* [WHAT YOU WILL DO]: Identify each line in the records below that contains the string "width", and copy those lines out in full.

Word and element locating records
— Start —
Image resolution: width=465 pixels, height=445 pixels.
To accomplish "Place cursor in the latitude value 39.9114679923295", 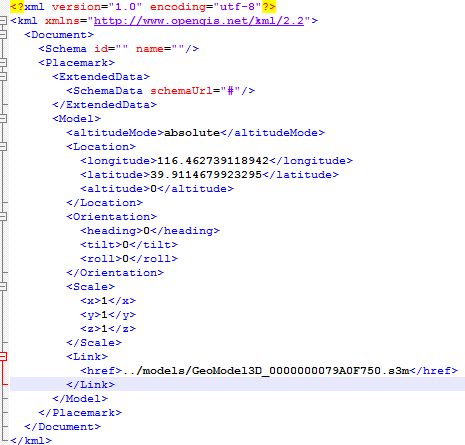I will [x=206, y=175].
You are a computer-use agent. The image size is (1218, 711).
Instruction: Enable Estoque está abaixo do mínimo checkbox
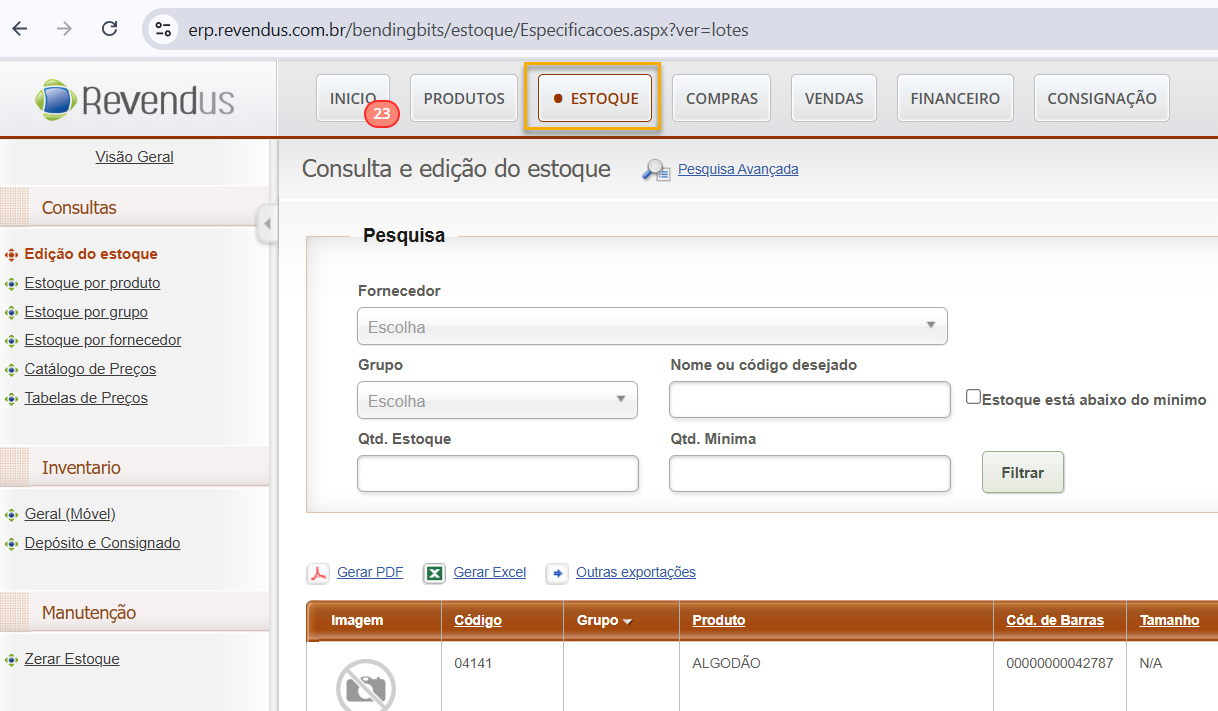coord(973,397)
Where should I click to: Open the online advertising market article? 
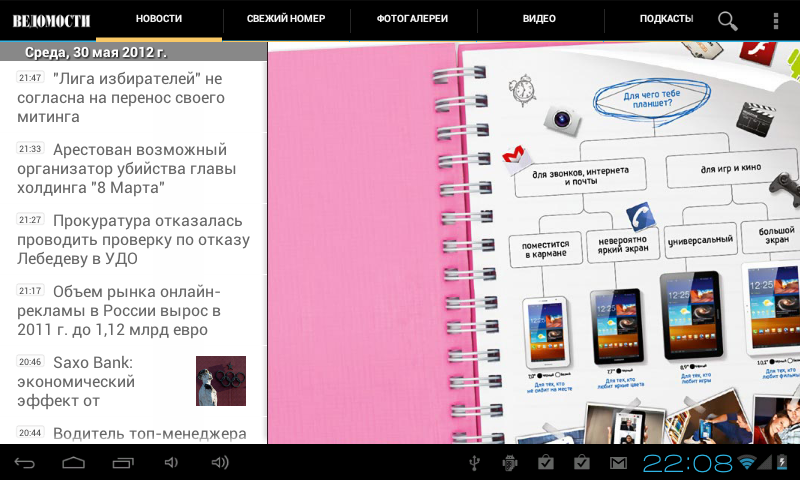[133, 310]
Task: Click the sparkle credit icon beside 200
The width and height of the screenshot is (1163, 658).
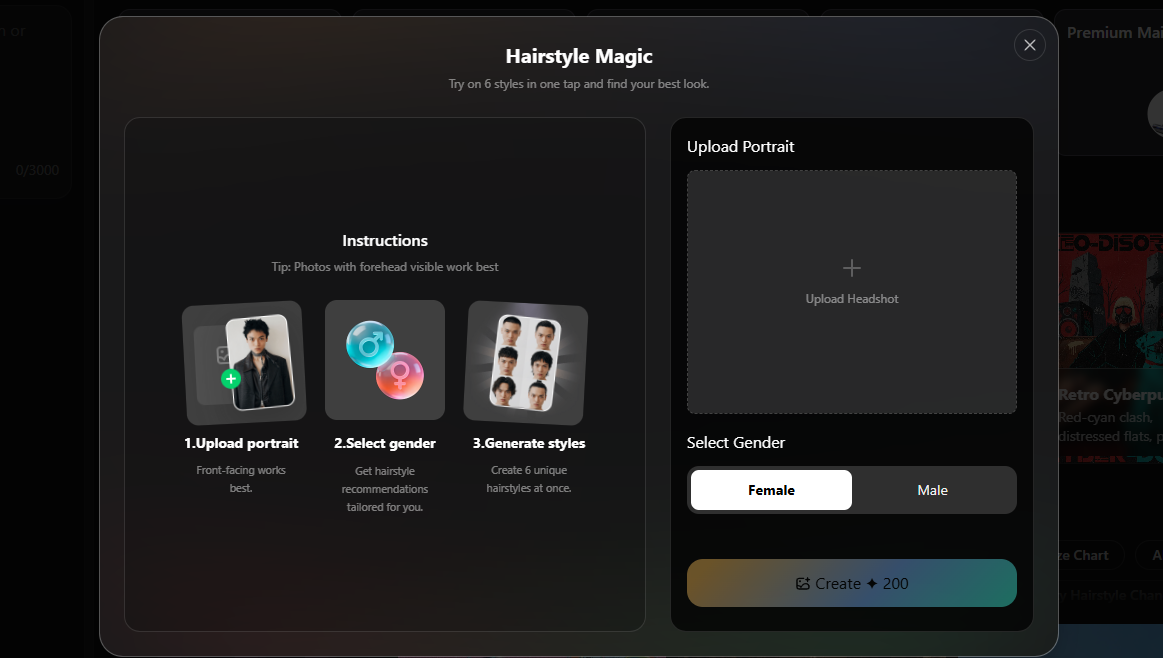Action: point(871,584)
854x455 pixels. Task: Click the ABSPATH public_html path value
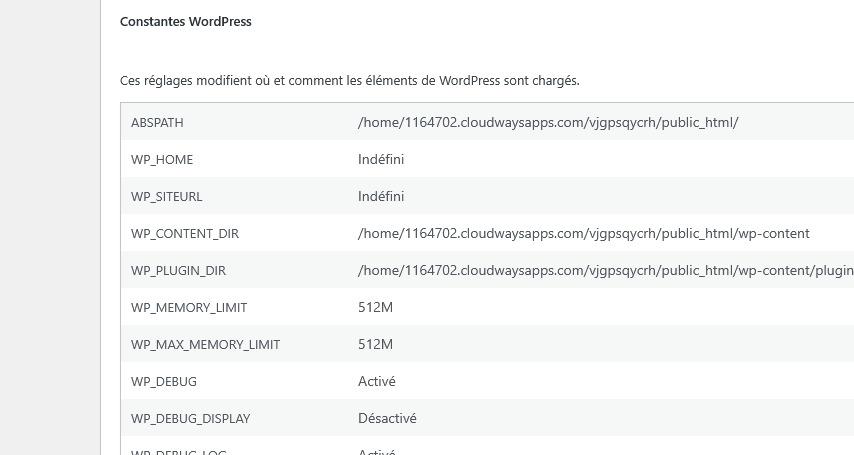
— End —
* [RESPONSE TO THE EXERCISE]:
Image resolution: width=465 pixels, height=445 pixels.
The width and height of the screenshot is (1163, 658).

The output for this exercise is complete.